*What you should do*
Look below for the line containing "The height and"; from there, print each line exactly up to and including the line containing "Toggle bold formatting", and stop.
Records for this task START
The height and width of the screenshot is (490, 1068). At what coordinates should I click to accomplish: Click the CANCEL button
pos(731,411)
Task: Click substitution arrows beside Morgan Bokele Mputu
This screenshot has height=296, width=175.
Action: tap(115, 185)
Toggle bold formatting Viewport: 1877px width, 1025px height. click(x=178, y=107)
Records for this task END
Records for this task START
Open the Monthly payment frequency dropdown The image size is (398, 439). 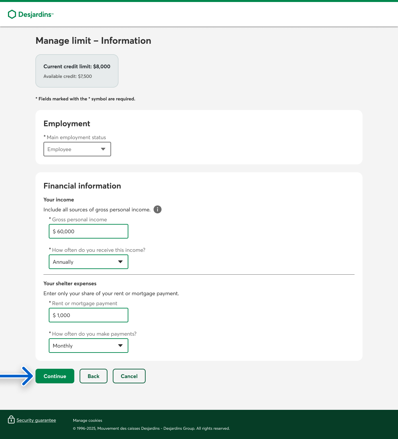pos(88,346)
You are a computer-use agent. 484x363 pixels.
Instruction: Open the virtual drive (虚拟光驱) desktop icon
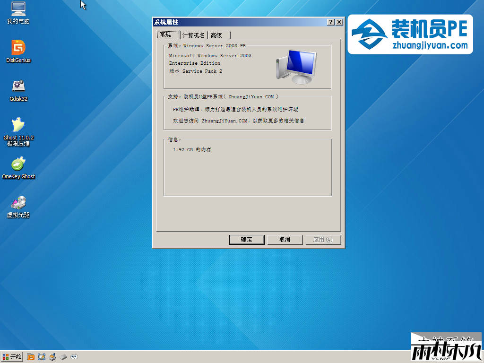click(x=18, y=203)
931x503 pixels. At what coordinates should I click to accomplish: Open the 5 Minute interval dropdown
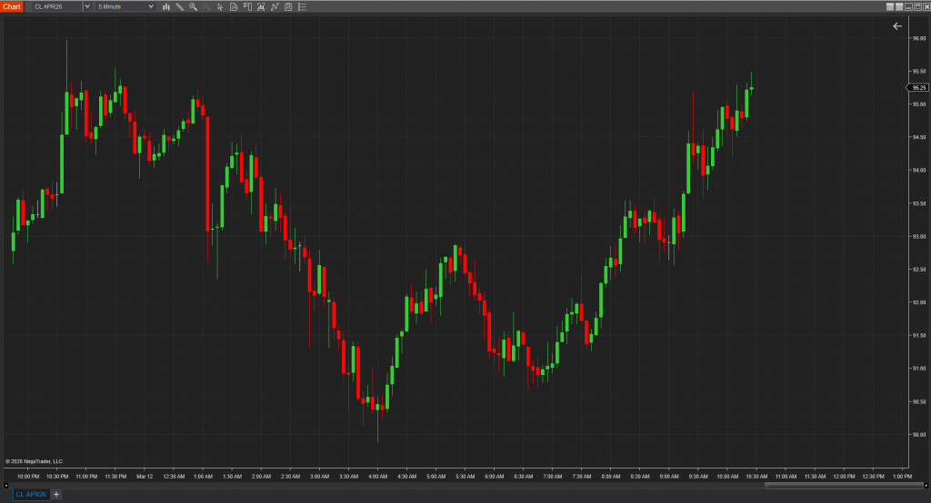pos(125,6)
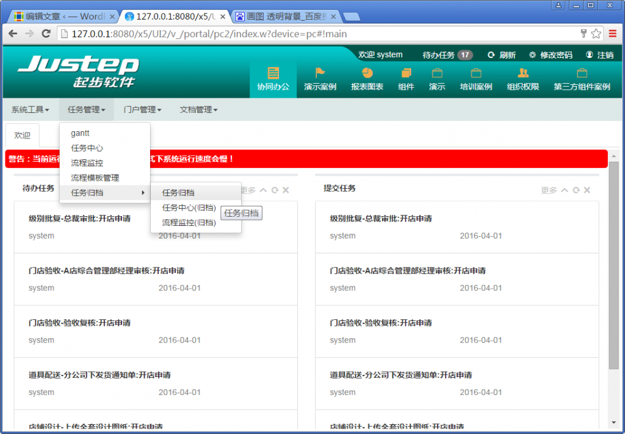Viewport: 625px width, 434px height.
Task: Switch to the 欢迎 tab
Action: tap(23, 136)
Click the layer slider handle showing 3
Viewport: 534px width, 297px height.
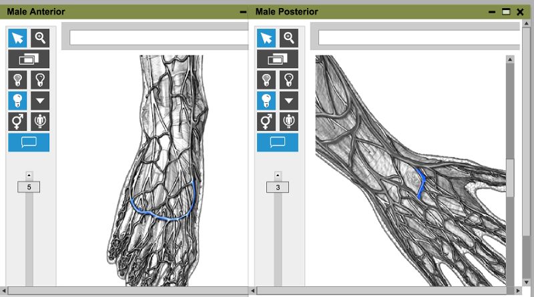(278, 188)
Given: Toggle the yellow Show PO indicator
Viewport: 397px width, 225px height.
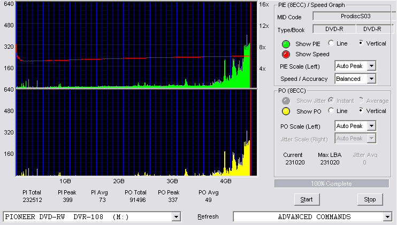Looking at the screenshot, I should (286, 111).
Records for this task END
*Reply*
The height and width of the screenshot is (490, 1068). At what coordinates should I click to accomplish: Click the CANCEL button
pos(731,411)
Task: Click substitution arrows beside Morgan Bokele Mputu
This screenshot has height=296, width=175.
Action: tap(115, 185)
Toggle bold formatting Viewport: 1877px width, 1025px height. click(x=178, y=107)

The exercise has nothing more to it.